UNDO REDO ACROSS APPLICATION SESSIONS

Abstract

Data operations occurring on a data during a first application session from the multiple applications sessions are recorded in memory. The data is stored to a non-transitory computer readable storage medium. The data operations are also stored as metadata on the non-transitory computer readable storage medium. Both the data and the metadata are loaded during a second application session from the multiple application sessions. The data is then manipulated using the metadata.

Description

FIELD OF THE INVENTION

This invention relates generally to processing data, and more particularly to performing undo/redo operations across application sessions.

BACKGROUND OF THE INVENTION

Computer users may interact with an application over a series of sessions. For example, a user may open a word processing application to start a session, interact with a document during the session, and then close the document ending a session. Traditionally, undo/redo operations have been limited to operations a user performs during a given session. Once the session is ended, a user may be unable to undo or redo operations performed during that session. This may limit the utility of the undo/redo operations.

There is a need, therefore, for an improved method, article of manufacture, and apparatus for performing undo/redo operations across application sessions.

BRIEF DESCRIPTION OF THE DRAWINGS

The present invention will be readily understood by the following detailed description in conjunction with the accompanying drawings, wherein like reference numerals designate like structural elements, and in which:

FIG. 1 is a diagram of a life cycle of a dataset in accordance with some embodiments.

FIG. 2 depicts a process for undo/redo across application sessions in accordance with some embodiments.

FIG. 3 is a general purpose computer consistent with some embodiments.

DETAILED DESCRIPTION

A detailed description of one or more embodiments of the invention is provided below along with accompanying figures that illustrate the principles of the invention. While the invention is described in conjunction with such embodiment(s), it should be understood that the invention is not limited to any one embodiment. On the contrary, the scope of the invention is limited only by the claims and the invention encompasses numerous alternatives, modifications, and equivalents. For the purpose of example, numerous specific details are set forth in the following description in order to provide a thorough understanding of the present invention. These details are provided for the purpose of example, and the present invention may be practiced according to the claims without some or all of these specific details. For the purpose of clarity, technical material that is known in the technical fields related to the invention has not been described in detail so that the present invention is not unnecessarily obscured.

::::

- Requirement 1 -
Decide whether each statement below agrees with the undo/redo text. Answer yes or no for each, quoting the words of the text that decide it.
(a) The data operations are stored as metadata on the storage medium.
(b) Traditionally, undo/redo operations could reach back into earlier sessions.
(c) FIG. 3 depicts a process for undo/redo across application sessions.

::::

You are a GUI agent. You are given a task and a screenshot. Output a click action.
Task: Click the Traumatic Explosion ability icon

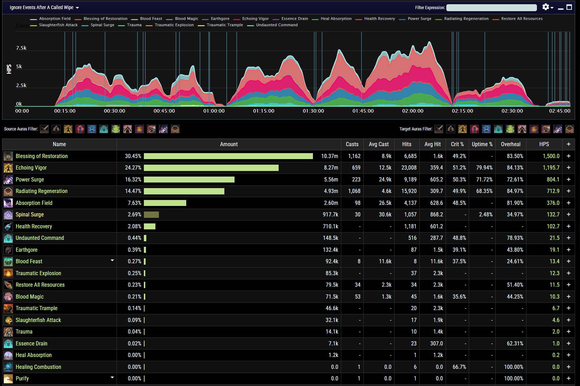tap(8, 273)
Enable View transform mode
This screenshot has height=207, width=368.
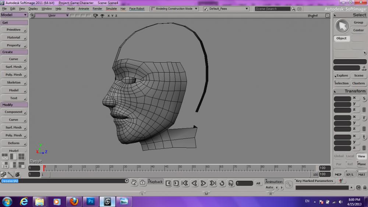(361, 156)
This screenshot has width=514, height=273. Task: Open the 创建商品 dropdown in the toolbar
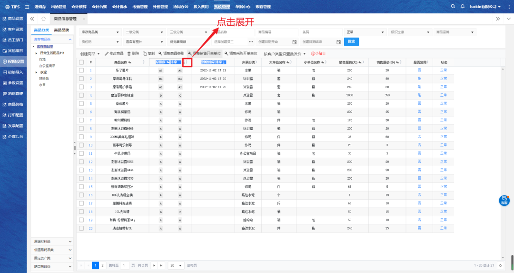(90, 54)
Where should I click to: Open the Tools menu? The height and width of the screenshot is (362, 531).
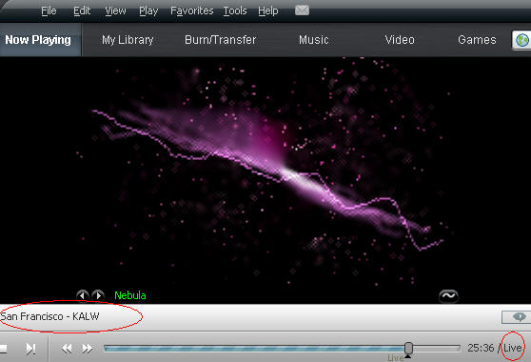pyautogui.click(x=235, y=11)
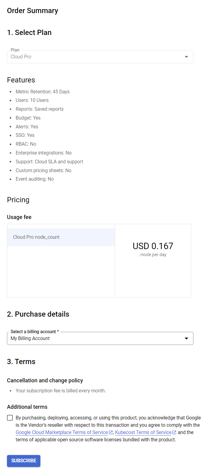Click the USD 0.167 price value
The height and width of the screenshot is (476, 208).
coord(153,246)
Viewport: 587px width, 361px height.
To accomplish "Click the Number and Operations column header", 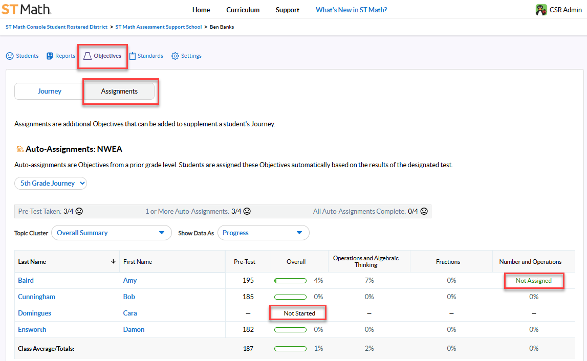I will (x=530, y=261).
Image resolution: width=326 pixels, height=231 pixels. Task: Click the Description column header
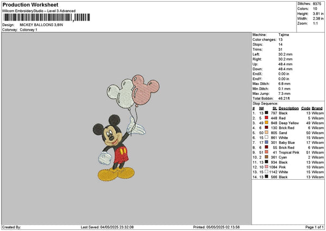coord(289,108)
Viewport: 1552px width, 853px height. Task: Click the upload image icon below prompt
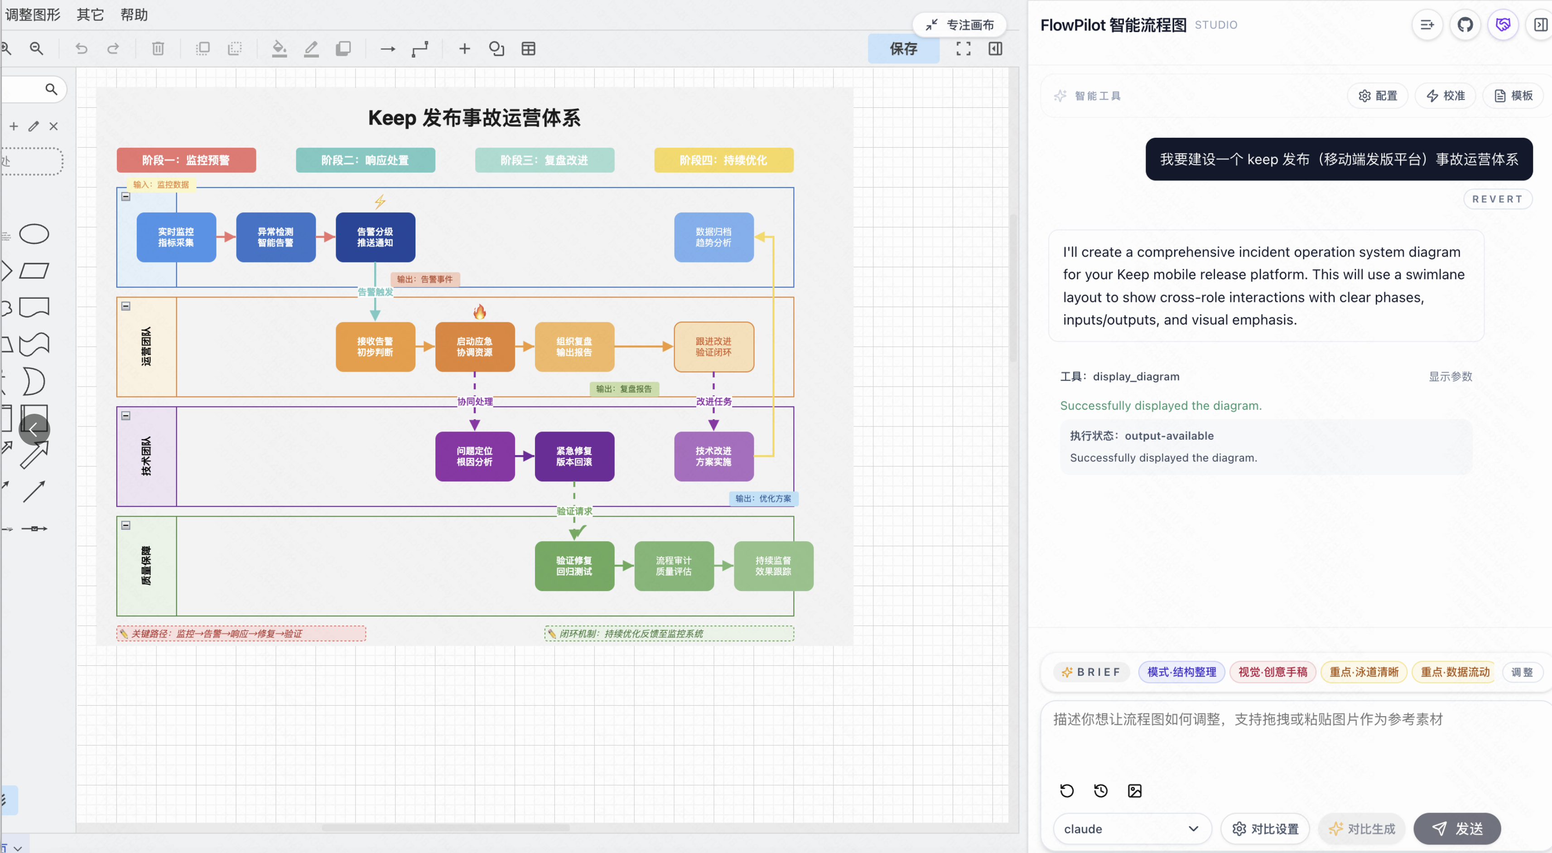pyautogui.click(x=1134, y=790)
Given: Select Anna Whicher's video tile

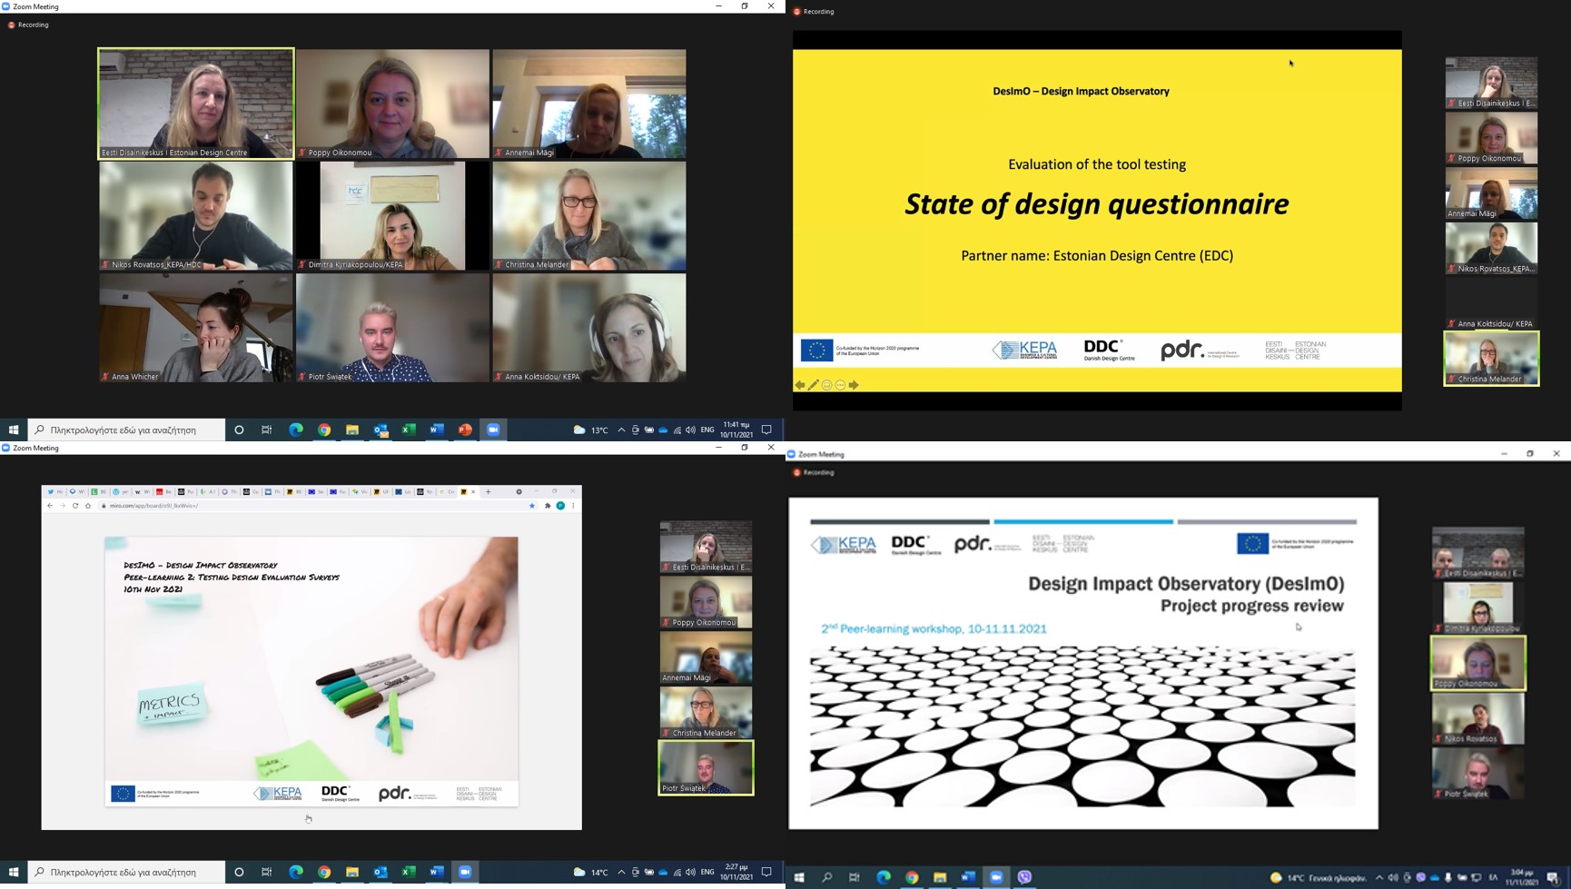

::::

- Requirement 2 -
Reproduce the lines of the entries from their first line through the line containing "coord(153,246)", both ends included, and omit the pictures.

- Correct response 1 -
(a) Yes: "The data operations are also stored as metadata on the non-transitory computer readable storage medium."
(b) No: "Traditionally, undo/redo operations have been limited to operations a user performs during a given session."
(c) No: "FIG. 3 is a general purpose computer consistent with some embodiments."

- Correct response 2 -
You are a GUI agent. You are given a task and a screenshot. Output a click action.
Task: Click the Traumatic Explosion ability icon

tap(8, 273)
Enable View transform mode
This screenshot has height=207, width=368.
(361, 156)
This screenshot has width=514, height=273. Task: Open the 创建商品 dropdown in the toolbar
(90, 54)
Where should I click to: Open the Tools menu? The height and width of the screenshot is (362, 531).
pyautogui.click(x=235, y=11)
Click the USD 0.167 price value
The height and width of the screenshot is (476, 208).
coord(153,246)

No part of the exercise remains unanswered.